Demonstrations were held globally, but in the US, a country with a population of 298 million, the events drew only about 1000 people in major cities.
Yet anti-war sentiment in the US is at an all-time high and the popularity of George Bush, president, the architect of the war, has plummeted.
The low US turnout was mirrored in anti-war protests in most other countries.
Demonstrations in the US were organised in New York, Washington, Los Angeles, San Francisco and a number of smaller cities by several groups, including the ANSWER (Act Now to Stop War and End Racism) coalition.
At a rally of 1000 protesters near Times Square in New York, speaker after speaker denounced the Bush administration and the continuing US troop presence in Iraq.

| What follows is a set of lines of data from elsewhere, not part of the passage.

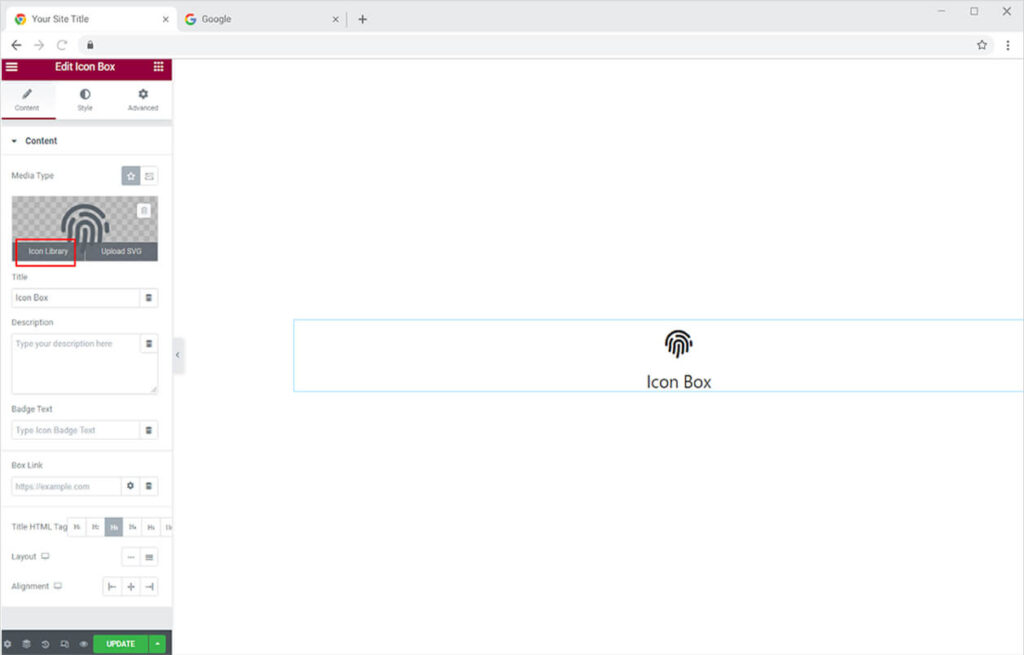Image resolution: width=1024 pixels, height=655 pixels.
Task: Collapse the Content section
Action: point(14,141)
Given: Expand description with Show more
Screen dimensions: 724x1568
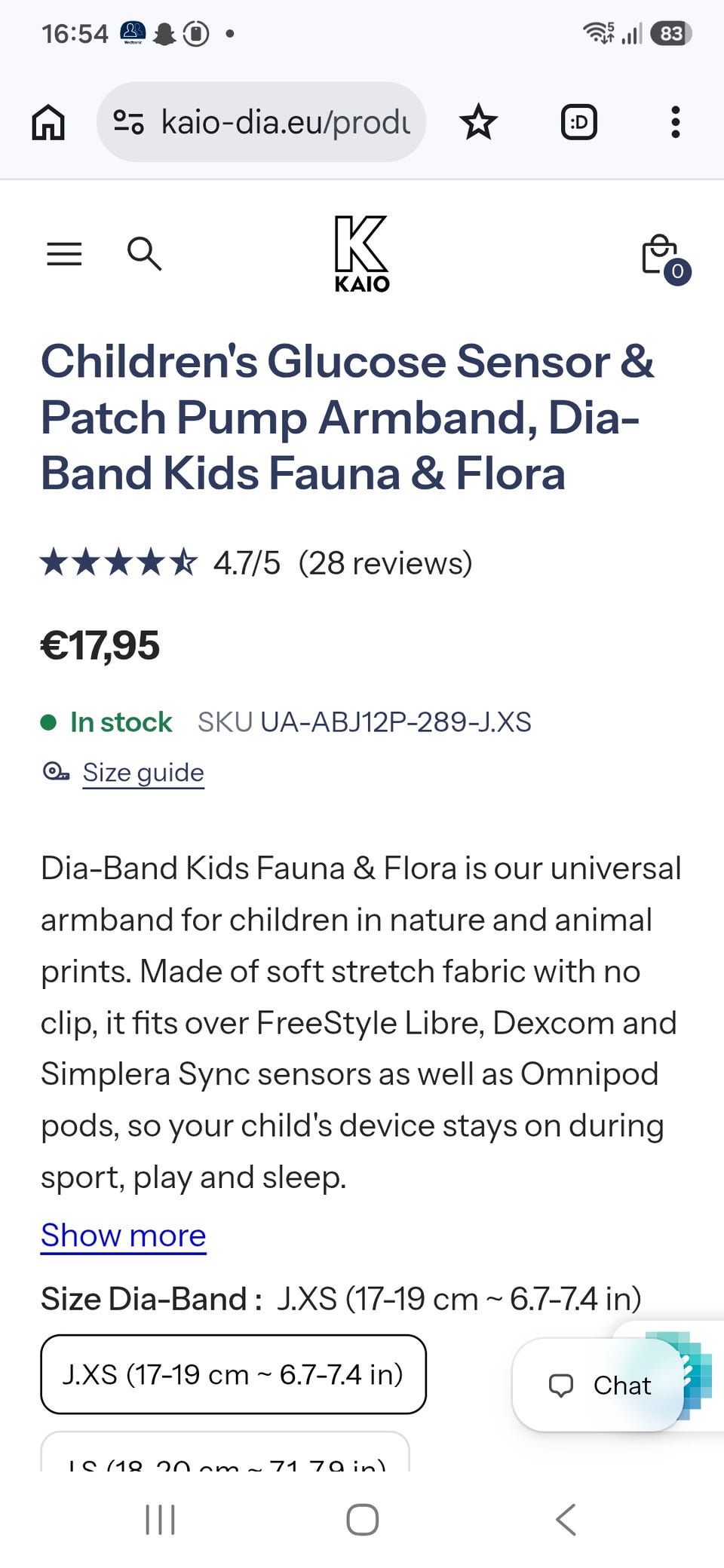Looking at the screenshot, I should [x=124, y=1236].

The demonstration, organised by the group Troops Out Now, called for an immediate, complete and unconditional US military withdrawal.
Organiser Dustin Langley said: "Public opinion is now overwhelmingly on our side as it becomes clearer every day that this occupation itself is the source of the violence in Iraq.
Protesters march down 42nd
Street in New York
"But politicians of neither party are going to end the war, so we have to get back on the streets."
In Washington, about a thousand protesters gathered outside the residence of Dick Cheney, the vice-president. "This racist war has to go," they chanted, some carrying signs reading "Bush step down", "Impeachment now" and "Hands off Iran".
On the West Coast, celebrities joined protesters at the legendary intersection of Hollywood Boulevard and Vine Street.
Kirk Albanese, commander of the Los Angeles Police Deparment, said: "Twelve hundred protesters were marching in Hollywood today."
Among them were Paul Haggis, the Canadian director of Crash, this year's Oscar winner for best picture, and actors Martin Sheen, Laura Dern and Maria Bello.
Also participating were Vietnam War veteran Ron Kovic, the author of the book Born on the Fourth of July, which later became an academy-award winning film, and Dolores Huerta, co-founder of the United Farm Workers of America.
Marcial Guerra, of ANSWER, which organised the Los Angeles protest, said: "We want to put an end to this insane war and to spend money where it is needed, for example on the people hurt by Hurricane Katrina."
Bush, in his weekly radio address, insisted that invading Iraq was "the right decision," and vowed to overcome violence there that has killed 2300 US soldiers and countless Iraqi civilians.
"We will finish the mission," said Bush. "By defeating the terrorists in Iraq, we will bring greater security to our own country."
Bush did not mention the failure to find Iraq's alleged arsenal of nuclear, biological and chemical weapons that was the core of his public case for war.